- What the task asks -
Reproduce each of the items below verbatim, keeping every line as it appears.

[Saved items]
%%

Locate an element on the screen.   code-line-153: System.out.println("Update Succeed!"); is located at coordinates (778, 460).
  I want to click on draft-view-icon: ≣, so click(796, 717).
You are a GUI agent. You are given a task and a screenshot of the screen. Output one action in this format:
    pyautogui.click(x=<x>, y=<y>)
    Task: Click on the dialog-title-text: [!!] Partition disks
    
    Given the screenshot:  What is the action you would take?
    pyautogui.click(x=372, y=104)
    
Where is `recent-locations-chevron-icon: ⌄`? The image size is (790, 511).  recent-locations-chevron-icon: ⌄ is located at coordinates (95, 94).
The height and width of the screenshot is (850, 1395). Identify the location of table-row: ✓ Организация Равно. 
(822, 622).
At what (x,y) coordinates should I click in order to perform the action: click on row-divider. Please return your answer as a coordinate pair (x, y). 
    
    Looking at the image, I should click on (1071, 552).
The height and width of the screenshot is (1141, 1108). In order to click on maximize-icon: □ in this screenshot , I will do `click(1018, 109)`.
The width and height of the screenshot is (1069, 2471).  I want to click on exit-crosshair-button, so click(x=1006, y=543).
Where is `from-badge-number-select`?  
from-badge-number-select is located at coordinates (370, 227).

%%

- Expected output -
Locate an element on the screen.   code-line-153: System.out.println("Update Succeed!"); is located at coordinates (778, 460).
  I want to click on draft-view-icon: ≣, so click(796, 717).
You are a GUI agent. You are given a task and a screenshot of the screen. Output one action in this format:
    pyautogui.click(x=<x>, y=<y>)
    Task: Click on the dialog-title-text: [!!] Partition disks
    
    Given the screenshot:  What is the action you would take?
    pyautogui.click(x=372, y=104)
    
Where is `recent-locations-chevron-icon: ⌄`? The image size is (790, 511).  recent-locations-chevron-icon: ⌄ is located at coordinates (95, 94).
The height and width of the screenshot is (850, 1395). Identify the location of table-row: ✓ Организация Равно. 
(822, 622).
At what (x,y) coordinates should I click in order to perform the action: click on row-divider. Please return your answer as a coordinate pair (x, y). 
    
    Looking at the image, I should click on (1071, 552).
The height and width of the screenshot is (1141, 1108). In order to click on maximize-icon: □ in this screenshot , I will do `click(1018, 109)`.
The width and height of the screenshot is (1069, 2471).  I want to click on exit-crosshair-button, so click(x=1006, y=543).
Where is `from-badge-number-select`?  
from-badge-number-select is located at coordinates (370, 227).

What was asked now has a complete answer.